A enfermeira realça que aquilo que vemos nas redes sociais, na maioria dos casos, é informação não isenta e que está repleta de juízos de valor.

“O objetivo atualmente, mais do que informar, é gerar o pânico e o terror”, lamenta a especialista.

A médica Mariana Torres reforça esta ideia: “O facto de ser chocante faz com que, ainda mais facilmente, as pessoas fiquem alarmadas e a pensar que é algo em que nunca pensaram e em que têm que pensar”.

Mariana Torres garante que compreende porque é que o fenómeno surgiu nos Estados Unidos depois da mudança da lei, mas lembra que em Portugal a lei é clara. É possível fazer-se uma interrupção de gravidez em qualquer momento da gravidez se este for o único meio de assegurar a saúde da mãe.
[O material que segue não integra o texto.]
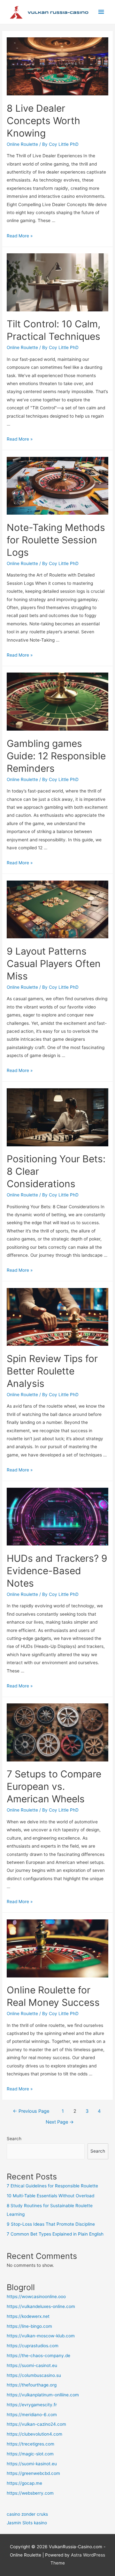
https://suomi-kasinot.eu (32, 2463)
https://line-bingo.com (29, 2326)
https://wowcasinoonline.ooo (36, 2296)
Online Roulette (22, 144)
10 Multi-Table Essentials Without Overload (50, 2195)
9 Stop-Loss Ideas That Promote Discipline (51, 2224)
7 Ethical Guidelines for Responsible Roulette (52, 2185)
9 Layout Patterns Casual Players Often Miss (54, 963)
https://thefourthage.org (32, 2384)
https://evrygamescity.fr (32, 2404)
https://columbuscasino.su (34, 2375)
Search (14, 2138)
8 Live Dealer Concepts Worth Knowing (43, 120)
Irina Ramilo, também médica, fala num sensacionalismo que gera ansiedade desnecessária.

O facto de as pessoas, por vezes, não conseguirem filtrar a informação que está espalhada pelas redes sociais preocupa-a: “Quem não conhece a medicina ainda põe em questão: Será que eles vão optar por mim ou pelo bebé? E isso não acontece”.

Caso surjam estas dúvidas estando grávida o mais indicado é sempre falar com o profissional de saúde que a esteja a acompanhar.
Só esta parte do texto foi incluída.